Mais que l’on ne s’inquiète pas, le dixième film du duo (révélé par diverses émissions grolandaises sur Canal+) n’est pas un documentaire animalier sur un bel oiseau de l’ordre des Columbiformes. C’est bien, au contraire, une fable âpre et cruelle, grinçante et pathétique sur les réseaux sociaux et ces portables qui sont « pires qu’un bracelet électronique ».
Evidemment, s’insurger contre les dérives de l’ère numérique n’est pas bien neuf et on imagine volontiers que Delépine/Kervern n’ont pas volonté d’être novateur sur ce point.

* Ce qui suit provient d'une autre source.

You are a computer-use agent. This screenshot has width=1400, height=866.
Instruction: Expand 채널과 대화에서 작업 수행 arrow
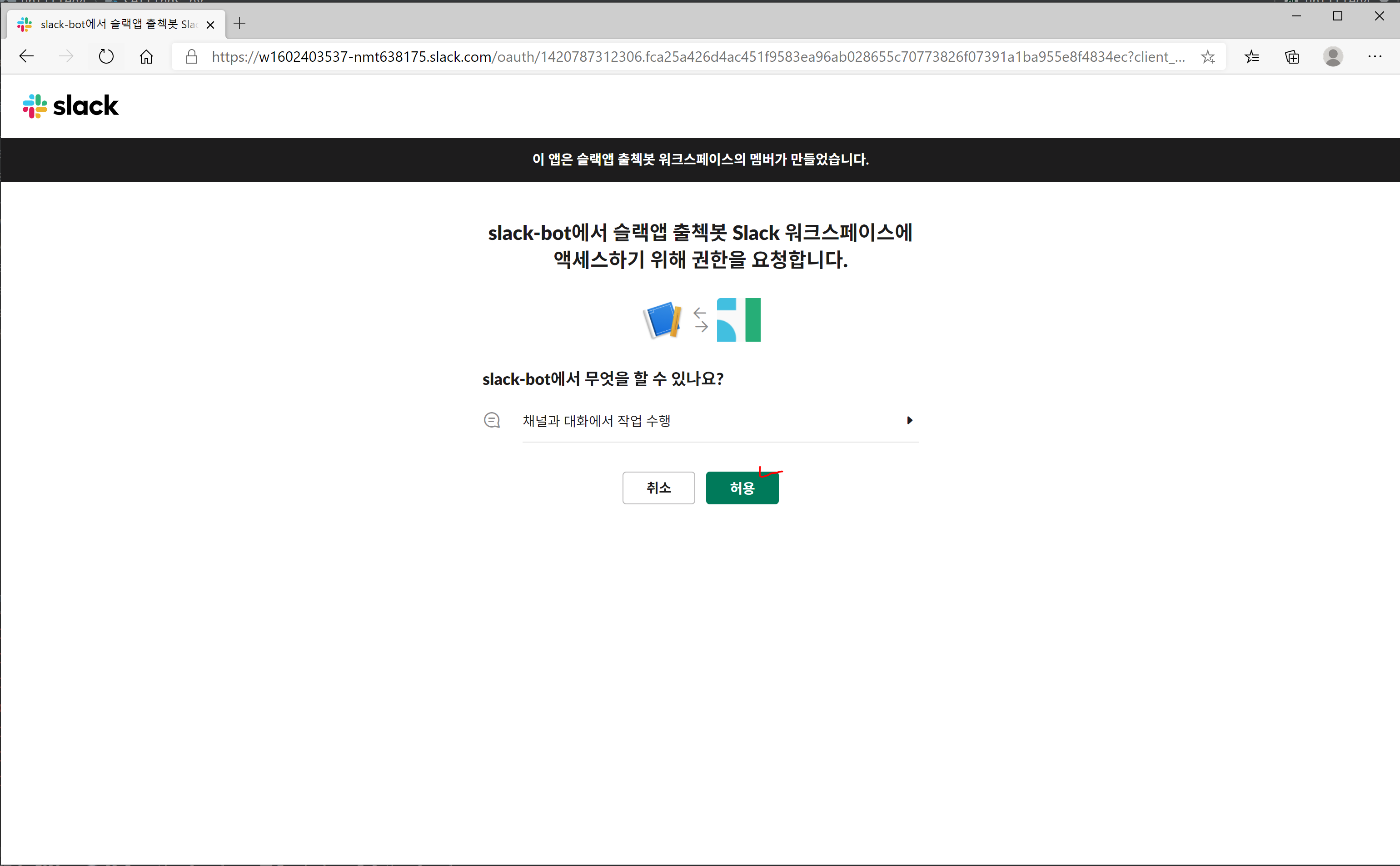click(x=909, y=420)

Cependant, il demeure salubre de pointer, avec un bon humour bête et méchant, ces dérapages, au demeurant, insupportables quand ils pourrissent la vie des gens…
Effacer l’historique va ainsi s’intéresser à Marie (Blanche Gardin), Christine (Corinne Masiero) et Bertrand (Denis Podalydès) qui se débattent dans la mouise. Marie ne voit plus son fils Sylvain, 15 ans, qui vit chez son père. Et qui s’y trouve bien parce que ce dernier peut lui payer des baskets Air Magic 8 avec des lacets plaqués or. Pire, Marie s’est fait piéger, après une soirée arrosée dans une boîte, par un salopard qui a filmé une sextape… Christine, chauffeur VTC accro aux séries, est dépitée de voir que les notes de ses clients refusent de décoller. Bertrand, serrurier de son état reconverti dans le détatouage, ne sait comment faire pour empêcher sa fille Cathya d’être victime de harcèlement par des filles de sa classe… Pire, il tombe amoureux de Miranda, dont la voix venue des îles, tente de lui vendre une véranda. Tous, anciens gilets jaunes, se sont connus sur un rond-point et sont persuadés que c’est la solidarité qui les sortira de là et ils le chantent volontiers : « Même si les GAFA ne veulent pas, nous, on y va ! »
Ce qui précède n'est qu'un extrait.